Director, Public Affairs, Dr Ikechukwu Adinde made the disclosure in a statement.
The Executive Commissioner, Stakeholder Management (ECSM), NCC, Mr. Adeleke Adewolu, disclosed this in a presentation delivered during the first Virtual Telecoms Consumer Parliament (VTCP) hosted by the Commission in Abuja.
According to Adewolu, of the 9,077 service outages recorded by the operators, 3,585 were caused by incidences of denial of access to telecoms sites for maintenance, 4,972 were triggered by incidences of fibre cuts from construction activities and vandalism while 520 cases were as a result of incidences of generator and battery theft at sites.
” In a proactive step to mitigate the challenges, the Commission had swiftly responded by taking some major decisions to mitigate any unforeseen challenges that may cause serious disruptions in service delivery to the consumers throughout the period of the COVID-19 pandemic.
“The Commission approved resource sharing by operators throughout the period of COVID-19 pandemic. These include fibre optic cables and other resources in the event of cable cuts and other unforeseen developments.”
He added that NCC ensured that the service providers meet the needs of their teeming consumers by securing Right of Passage (RoP) for all telecommunications officials and staff for easy movement during the lockdown. This was to ensure ease of movement to service base stations and other telecom facilities and equipment.
The ECSM called on all stakeholders to join hands with the Commission in enlightening all citizens on the need to protect the telecom infrastructure in their domain without which quality of service delivery will be hampered. He noted the numerous complaints received from consumers by the Commission since the outbreak of the pandemic were indicative of the widening gap between the consumer QoS and the QoE provided by the service providers, which, according to him, needed to be addressed.
He charged operators on the need to increase and improve their network capacity following the unprecedented increase in consumer demand.
Adewolu noted that the Consumer Code of Practice requires that once a contract agreement is signed, both parties should adhere to the contract terms and conditions and where a change is required, the validity period should end before any modification is effected.
“ Service providers must embark on pervasive consumer education and enlightenment campaign about data usage and billing to ensure their subscribers have all the required information to make informed decisions so as get value for money spent. Operators also need to train and equip their customer care personnel on consumer complaint management as well as ensuring that consumer complaints are resolved conclusively and in line with the revised Service Level Agreement (SLA)”.
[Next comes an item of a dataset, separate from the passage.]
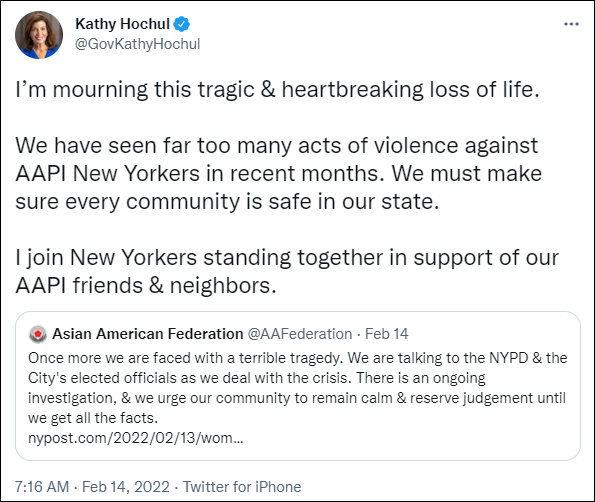
Task: Click the Asian American Federation logo icon
Action: point(38,334)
The ECSM also warned service providers to refrain from indulging in unwholesome practices such as modification of data plan without informing the consumers, putting out promotional advertorials without prior approval by the Commission, changing the names and nomenclature of promotions from what was approved, among others to short-change the consumers, warning that the Commission will not hesitate to sanction erring operators.